6. PROMOUVOIR LA DURABILITÉ ET L'ÉCOLOGIE
Nous voulons faire de la « durabilité » l’objectif du combat socialiste pour le siècle, au niveau environnemental, énergétique, du développement, de la santé et de l’alimentation. Cela signifie un commerce international mieux régulé : conditionnalité environnementale ; conditionnalité sociale ; conditionnalité anti corruption ; etc. Nous pensons que tout nouvel accord multinational doit intégrer plus largement les conditions d’une durabilité du développement commercial faute de quoi les tensions protectionnistes renaîtront sur les bases nationales. La durabilité conditionne le respect de notre environnement, de la faune et de la flore et donc, in fine, d'autrui et de la vie en général tant la terre ne nous appartient pas.

DEUX EXEMPLES :
- Investir massivement dans l’innovation et la recherche en augmentant de 10% par an sur 5 ans le budget de la recherche et des crédits publics pour l’innovation (le budget public de recherche-développement a diminué de 1 à 0,8% du PIB entre 2002 et 2005). Sur les 65 milliards d'aide aux entreprises, seuls 5% sont orientés vers la recherche-développement : porter cette part à 15%.
- Anticiper l’épuisement du pétrole en soutenant massivement les énergies renouvelables pour atteindre 20% de la consommation en 2020, ce qui permettra de créer de très nombreux emplois et de réduire la part du nucléaire (ancienne proposition n°60 du Pacte présidentiel).

7. PROMOUVOIR LA MORALITÉ DE L'ACTION PUBLIQUE
Nous considérons essentielle la moralité de l'action publique. Le pouvoir ne peut admettre le moindre lien contraignant à une puissance d’argent, un lobby, un groupe d’intérêt. Il ne doit répondre à aucun intérêt particulier contraire à l'intérêt général et au service du peuple. Nous refusons le mouvement actuel, pernicieux, qui tend à rendre obsolètes nos anciennes avancées démocratiques et morales. Nous soutenons l'existence constante d'un débat politique clair nous accompagnant sur le chemin du progrès démocratique. Au-delà d'une éthique politique, cela suppose aussi des médias libres et indépendants de tout autre pouvoir, politique ou financier.

DEUX EXEMPLES :
- Garantir enfin (notamment par la loi) l’indépendance des médias et leur pluralisme.
- Appréhender un décloisonnement entre l’Etat, les Institutions européennes et internationales, et la société civile (notamment par des processus innovants de démocratie participative) pour améliorer la pertinence de l’action publique ; accroître la diffusion de la connaissance dans le domaine de l’éthique de l’action publique.

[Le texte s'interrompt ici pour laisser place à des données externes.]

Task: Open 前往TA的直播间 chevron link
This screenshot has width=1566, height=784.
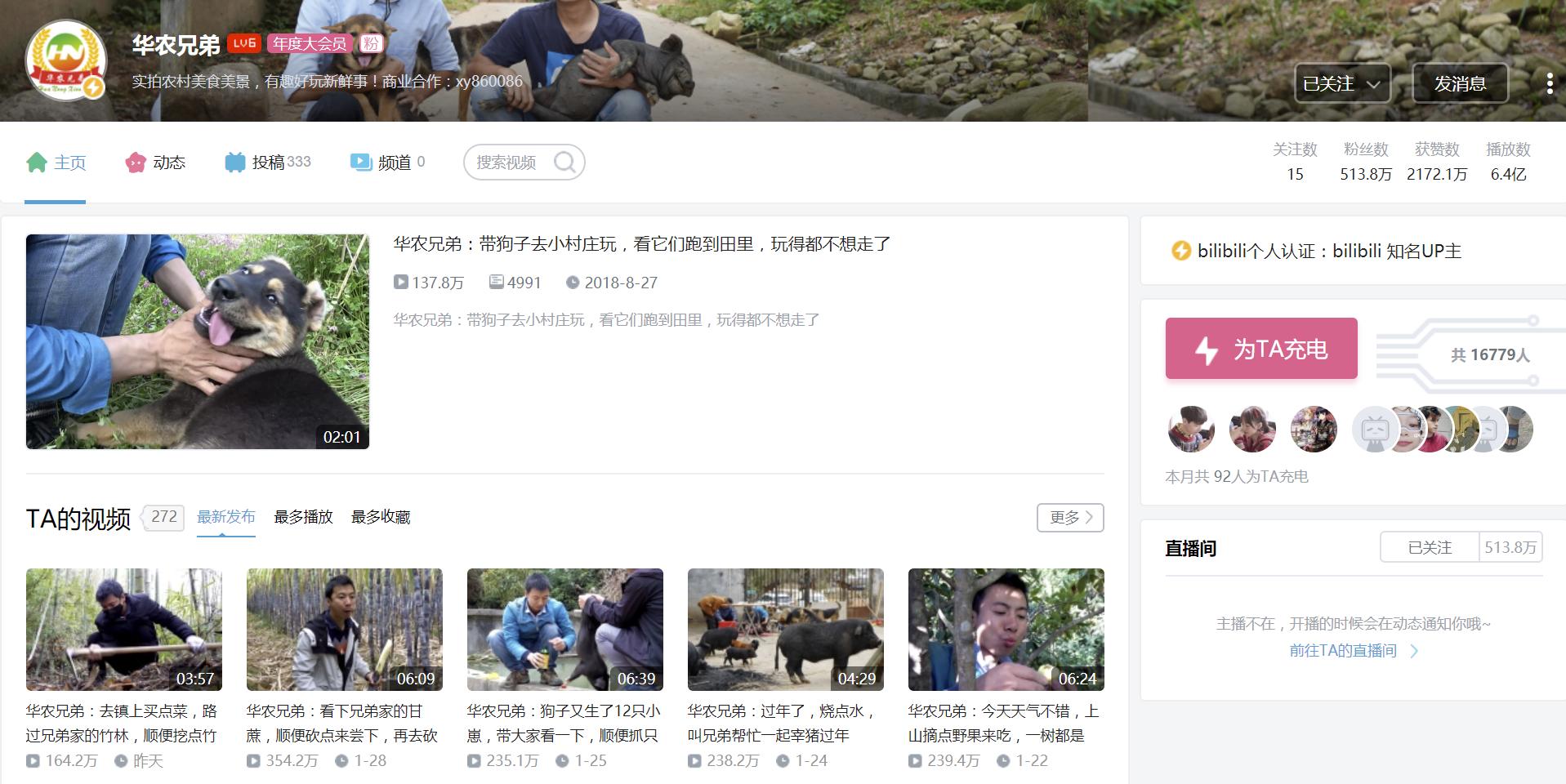Action: coord(1413,651)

8 DÉFENDRE UNE JUSTICE EFFICACE ET RÉPUBLICAINE
La gauche doit toujours défendre une justice sereine. L’intérêt de tous les citoyens est engagé à ne jamais accepter, même sous prétexte de raison d’État, l’abandon des formes légales qui sont la garantie d’une application prudente de nos lois répressives. Le politique ne doit jamais user à des fins politiciennes, la peur et la sécurité. Aussi, nous refusons qu'en matière pénale, l'esprit inquisitorial domine nos lois. La Gauche doit toujours être à la pointe d'une volonté de modernisation de l'outil judiciaire dans son rapport aux citoyens.

DEUX EXEMPLES :
- Doubler le budget de la justice pour la rendre plus rapide et respectueuse des droits.
- Protéger les citoyens en assurant la présence d’un avocat dès la 1ère heure de garde à vue ; en encadrant strictement le recours à la détention provisoire dont la France use beaucoup plus largement que les autres pays européens ; en renforçant les alternatives à la prison préventive ; en assurant dans les prisons des conditions qui permettent la réinsertion du détenu ; en créant un organe puissant et indépendant de contrôle des prisons (proposition n°58 du Pacte présidentiel).